[[ Task inputs open ]]
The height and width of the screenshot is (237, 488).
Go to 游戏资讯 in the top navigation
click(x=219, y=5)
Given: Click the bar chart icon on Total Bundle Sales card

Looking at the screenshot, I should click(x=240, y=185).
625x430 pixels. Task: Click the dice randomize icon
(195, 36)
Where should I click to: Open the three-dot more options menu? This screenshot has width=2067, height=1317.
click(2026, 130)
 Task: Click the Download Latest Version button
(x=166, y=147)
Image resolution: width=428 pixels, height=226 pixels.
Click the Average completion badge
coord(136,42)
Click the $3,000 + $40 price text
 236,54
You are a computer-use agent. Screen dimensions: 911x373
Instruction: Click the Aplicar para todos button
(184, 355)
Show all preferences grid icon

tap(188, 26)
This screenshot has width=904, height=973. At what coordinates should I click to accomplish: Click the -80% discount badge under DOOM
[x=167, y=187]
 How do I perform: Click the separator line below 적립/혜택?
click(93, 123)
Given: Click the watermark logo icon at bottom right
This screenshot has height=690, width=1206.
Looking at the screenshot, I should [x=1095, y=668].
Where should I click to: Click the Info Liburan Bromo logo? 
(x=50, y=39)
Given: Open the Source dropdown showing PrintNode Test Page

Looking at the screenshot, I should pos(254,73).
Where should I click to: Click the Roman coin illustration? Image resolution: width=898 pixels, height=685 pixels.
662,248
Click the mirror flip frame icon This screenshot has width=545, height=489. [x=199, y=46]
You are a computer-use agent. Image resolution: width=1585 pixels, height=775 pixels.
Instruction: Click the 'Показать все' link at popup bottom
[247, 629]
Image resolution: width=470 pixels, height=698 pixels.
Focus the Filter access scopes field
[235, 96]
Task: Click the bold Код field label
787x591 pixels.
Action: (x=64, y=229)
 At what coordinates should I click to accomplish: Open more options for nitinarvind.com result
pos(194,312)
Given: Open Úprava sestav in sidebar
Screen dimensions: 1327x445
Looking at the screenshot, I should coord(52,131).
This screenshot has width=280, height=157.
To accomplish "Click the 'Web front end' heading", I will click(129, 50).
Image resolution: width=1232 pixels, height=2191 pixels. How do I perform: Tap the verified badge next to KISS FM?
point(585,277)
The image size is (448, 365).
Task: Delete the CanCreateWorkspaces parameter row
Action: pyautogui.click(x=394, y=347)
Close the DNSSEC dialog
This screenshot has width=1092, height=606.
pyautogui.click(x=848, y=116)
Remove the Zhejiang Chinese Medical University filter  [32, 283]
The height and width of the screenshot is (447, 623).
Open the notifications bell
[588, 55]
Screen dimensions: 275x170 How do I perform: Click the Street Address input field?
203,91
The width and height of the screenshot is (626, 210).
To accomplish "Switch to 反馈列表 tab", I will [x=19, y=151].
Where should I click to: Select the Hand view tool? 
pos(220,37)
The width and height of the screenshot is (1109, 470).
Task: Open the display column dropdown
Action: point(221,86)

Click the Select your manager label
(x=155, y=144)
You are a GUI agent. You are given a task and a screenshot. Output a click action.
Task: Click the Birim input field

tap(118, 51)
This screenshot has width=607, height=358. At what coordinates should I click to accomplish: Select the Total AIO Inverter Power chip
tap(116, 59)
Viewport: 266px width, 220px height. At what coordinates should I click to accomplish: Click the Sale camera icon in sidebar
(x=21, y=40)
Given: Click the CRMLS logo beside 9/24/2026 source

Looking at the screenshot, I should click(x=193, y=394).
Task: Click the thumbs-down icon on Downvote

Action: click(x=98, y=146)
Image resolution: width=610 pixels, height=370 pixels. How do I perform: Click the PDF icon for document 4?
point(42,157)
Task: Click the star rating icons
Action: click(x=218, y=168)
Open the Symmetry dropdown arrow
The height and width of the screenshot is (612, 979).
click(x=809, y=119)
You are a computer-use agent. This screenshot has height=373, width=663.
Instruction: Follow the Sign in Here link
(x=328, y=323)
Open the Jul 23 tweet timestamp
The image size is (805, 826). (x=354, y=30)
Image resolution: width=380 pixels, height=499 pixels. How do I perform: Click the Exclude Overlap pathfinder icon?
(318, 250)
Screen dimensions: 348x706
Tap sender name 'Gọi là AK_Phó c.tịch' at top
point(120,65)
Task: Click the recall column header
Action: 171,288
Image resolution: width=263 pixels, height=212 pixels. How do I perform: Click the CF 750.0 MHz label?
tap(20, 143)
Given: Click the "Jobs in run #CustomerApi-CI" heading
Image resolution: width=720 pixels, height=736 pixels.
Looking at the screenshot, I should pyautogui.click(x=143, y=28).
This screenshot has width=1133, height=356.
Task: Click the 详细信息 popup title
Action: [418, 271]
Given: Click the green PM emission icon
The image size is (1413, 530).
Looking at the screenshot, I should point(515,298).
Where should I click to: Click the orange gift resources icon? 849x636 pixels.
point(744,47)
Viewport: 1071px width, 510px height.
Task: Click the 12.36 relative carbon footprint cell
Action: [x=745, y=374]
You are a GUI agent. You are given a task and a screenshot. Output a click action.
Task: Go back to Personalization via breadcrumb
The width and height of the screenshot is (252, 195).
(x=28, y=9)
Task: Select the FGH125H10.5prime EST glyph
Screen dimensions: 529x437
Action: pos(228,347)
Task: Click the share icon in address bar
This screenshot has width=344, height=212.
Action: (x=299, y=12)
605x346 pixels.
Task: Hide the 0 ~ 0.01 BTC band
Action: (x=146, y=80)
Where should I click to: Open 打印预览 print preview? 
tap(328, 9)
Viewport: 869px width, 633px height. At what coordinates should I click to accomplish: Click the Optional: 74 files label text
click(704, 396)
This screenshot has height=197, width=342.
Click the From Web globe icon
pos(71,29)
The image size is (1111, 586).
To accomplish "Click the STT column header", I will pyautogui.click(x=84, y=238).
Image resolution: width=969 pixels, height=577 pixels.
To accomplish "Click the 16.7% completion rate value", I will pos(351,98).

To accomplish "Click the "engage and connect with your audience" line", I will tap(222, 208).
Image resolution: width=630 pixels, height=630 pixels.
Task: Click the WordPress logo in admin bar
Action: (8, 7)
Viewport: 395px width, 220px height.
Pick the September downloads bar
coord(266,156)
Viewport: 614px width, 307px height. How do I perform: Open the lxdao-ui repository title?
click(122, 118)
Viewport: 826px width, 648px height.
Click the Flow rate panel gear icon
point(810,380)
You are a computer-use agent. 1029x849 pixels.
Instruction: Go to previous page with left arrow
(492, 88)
[[ Task inputs closed ]]
Task instructions → Extract from the records above the lines from the one containing "Task: Click the bold Код field label" to the one containing "This screenshot has width=280, height=157.", both lines included, exactly as they appear and with nothing else.

Problem solution →
Task: Click the bold Код field label
787x591 pixels.
Action: (x=64, y=229)
 At what coordinates should I click to accomplish: Open more options for nitinarvind.com result
pos(194,312)
Given: Open Úprava sestav in sidebar
Screen dimensions: 1327x445
Looking at the screenshot, I should coord(52,131).
This screenshot has width=280, height=157.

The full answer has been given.